Another form this has taken is through consulting or financial support, such as editing and underwriting the publication of Tibetan wisdom teachings. I continue to be inspired by finding ways to translate and integrate Eastern and Western insights and methods, while respect the integrity both of ancient and contemporary traditions.

More currently, I’ve been supporting and advising on a conflict resolution project based on Buddhist principles, consulting with and helping support training for monks in peaceful methods of resolving conflict between warring groups in Nepal, a country afflicted for years by civil strife.

I’ve been a longtime student of Japanese tea ceremony and Ikebana flower arranging, which led me to develop a workshop called the “meditative arts,” integrating these artistic forms with mindfulness and social awareness, such as honoring cultural diversity, through an aesthetic appreciation of the arts.

My grandfather was a well-known dance instructor who, in his Manhattan studio at 47th St. and Broadway, taught actors and actresses who needed to learn dance sequences for theater and movies. My lifelong interest in dance blossomed while I was living in the San Francisco Bay Area, where I studied with Chitresh Das, a master of Kathak, an Indian dance form. Kathak highlights story-telling; it originated in the Indian region Rajasthan — which is also where the gypsies came from. The gypsies’ dance and music evolved as they roamed the world, ripening into flamenco as they reached Spain. Dance historians believe Kathak and flamenco share the same roots, as is depicted beautifully in Lacho Dromo , the film about the migration of the gypsies, and how they transcended their hardships through dance and music.

My grand-father had a fascination with the rhythmic connection between tap and flamenco, as I remembered when I was developing a dance that combined the similarities in movements, rhythm, and melody of Kathak and flamenco. These dance forms are so similar – yet it is still a creative challenge to figure out how to segue from bells and bare feet to high heels!

Another dance work-in-progress combines Kathak with my longtime interest in the Japanese tea ceremony. Sometimes when I’m writing my book, I find an idea expresses itself more readily as a dance. One day I was writing about the arts as a vehicle for appreciating ethnic diversity, when I decided to choreograph these ideas using the storytelling aspect of Kathak. I started with a sequence that shows a vignette of mindfully serving a bowl of tea in the manner of the Japanese ceremony – with all the graceful and precise movements of tea.

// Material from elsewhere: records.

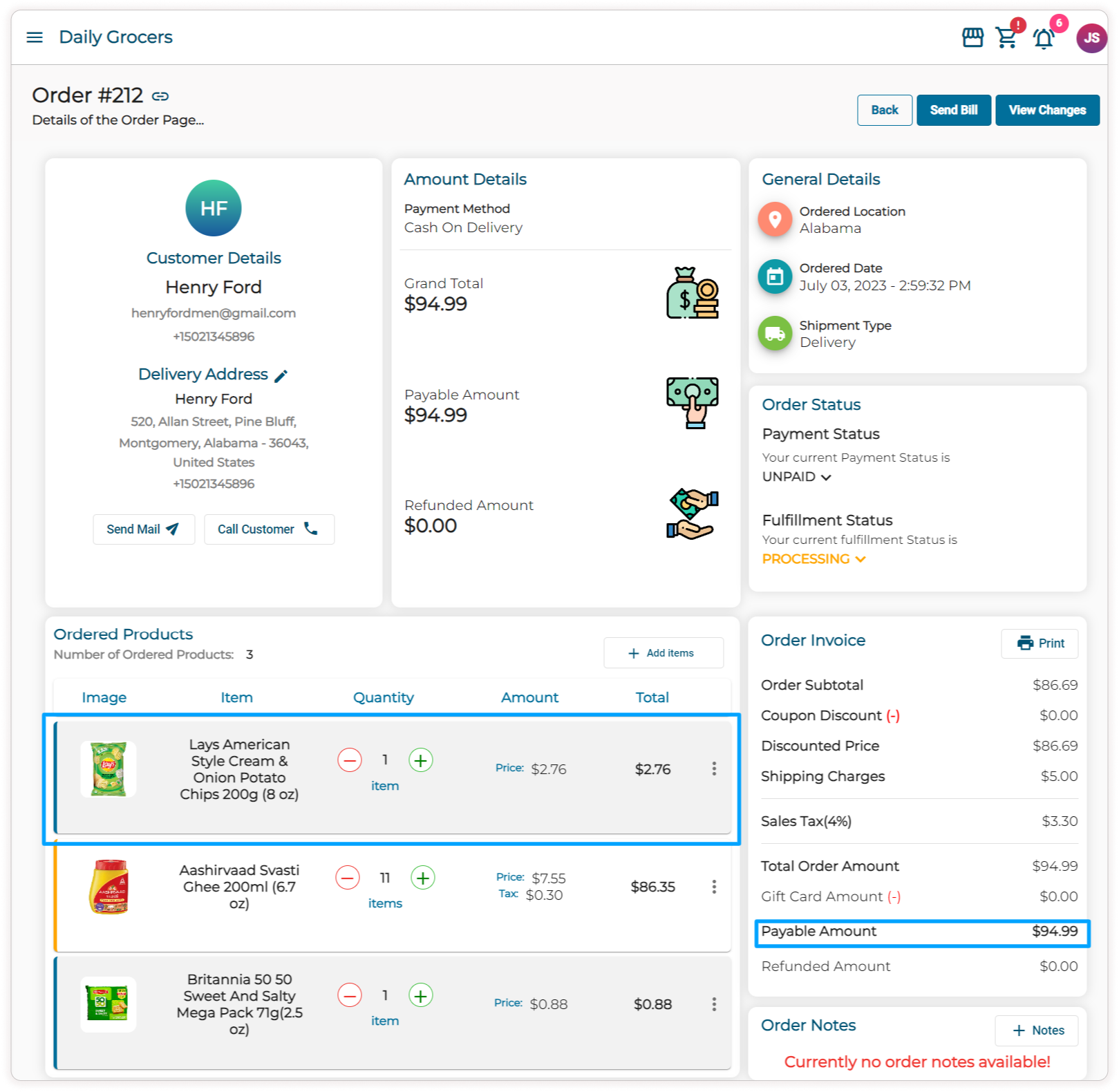Click the Britannia 50 50 product thumbnail
The width and height of the screenshot is (1119, 1092).
coord(108,1004)
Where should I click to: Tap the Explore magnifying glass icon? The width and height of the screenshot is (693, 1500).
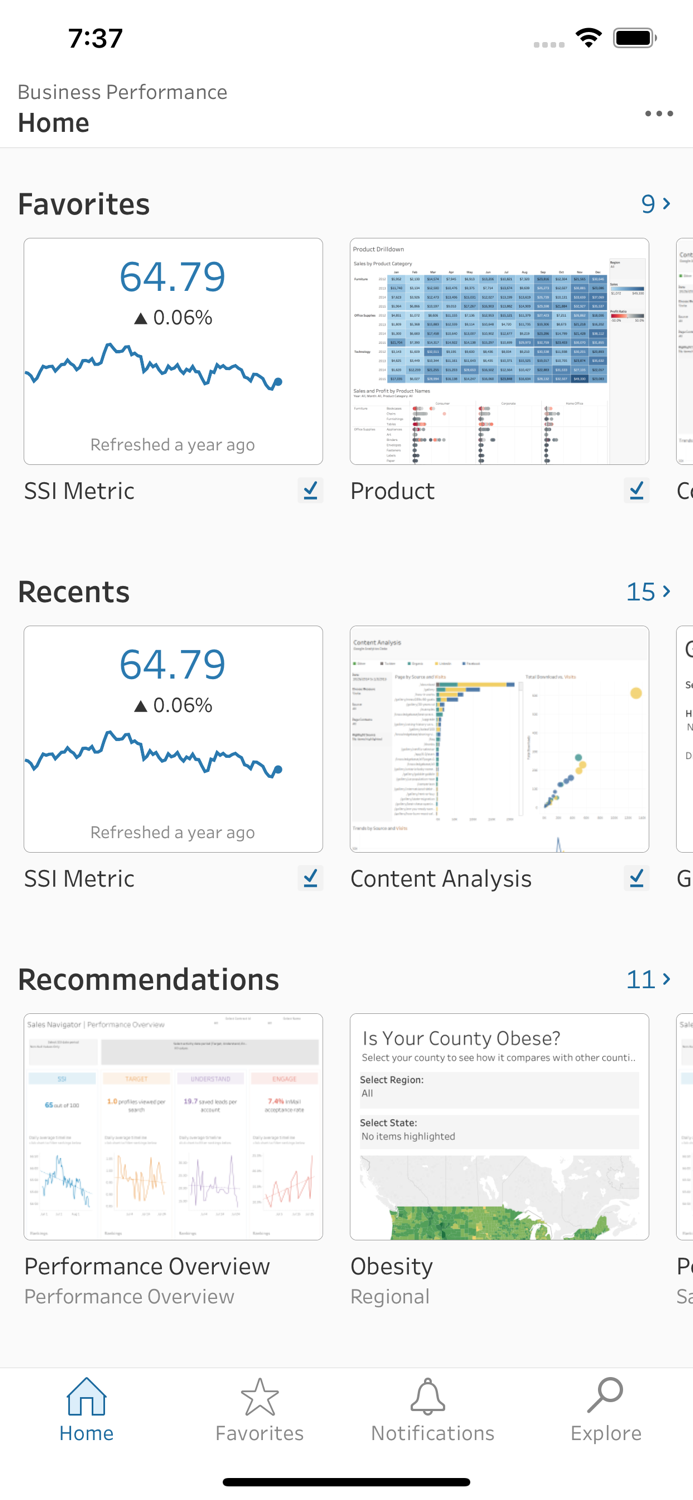point(605,1398)
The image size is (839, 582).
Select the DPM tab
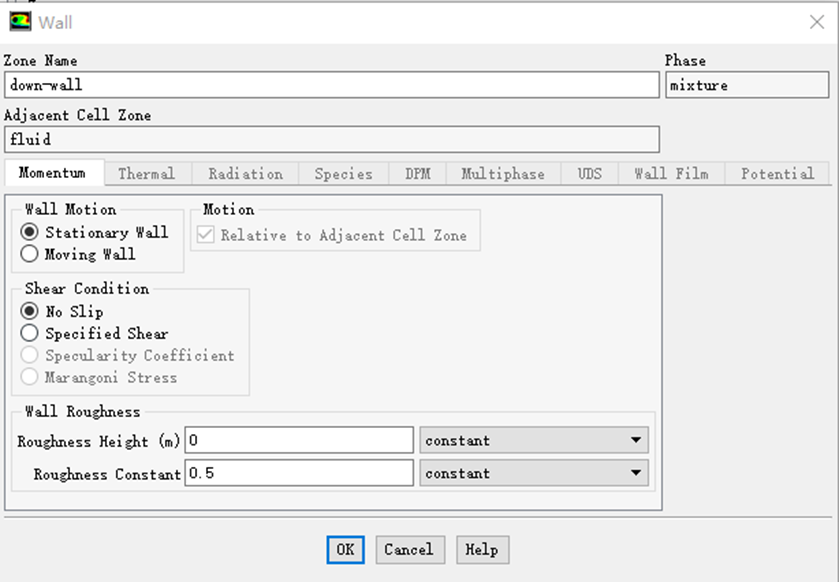point(418,174)
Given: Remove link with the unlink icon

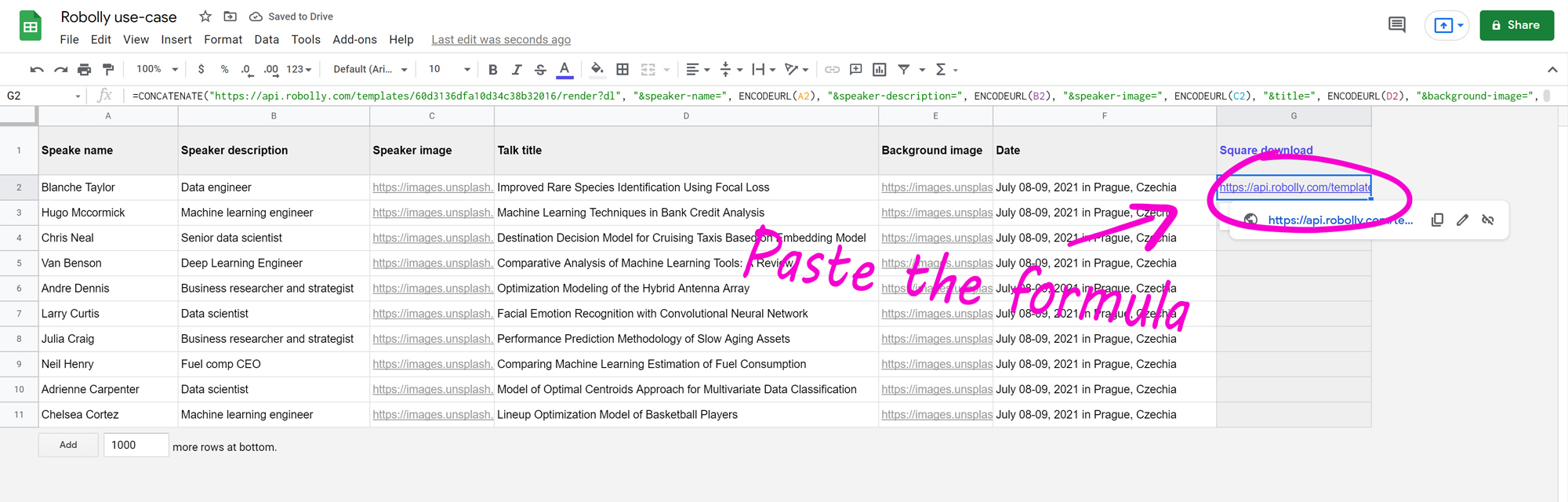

Then I realized I could keep going, and continued to play with vignettes of other styles of tea, like the intricacies of British High Tea in the grand manner. Then I looked into the many simple or elaborate traditions of serving tea in the Middle East, China, Tibet, East India, and America. So the dance combines these with a playful spirit: an appropriate musical soundtrack from each culture accompanies the depiction of their style of tea. There’s the ritualized, utterly attentive movements of Japanese tea, followed by an American multi-tasking while dipping a Lipton teabag in a cup, distractedly scanning the newspaper and listening to the radio. Then the relaxed, folksy style of the Indian chai walla, juxtaposed with the overly mannered and all-too-proper English afternoon tea – all tied together with the Kathak sadighat, dance movements that provide a connecting tissue of rhythm.

The point of this global tea dance: even with all the differences and conflicts going on in the world, there’s one thing we know we can all agree on – everybody loves to drink tea!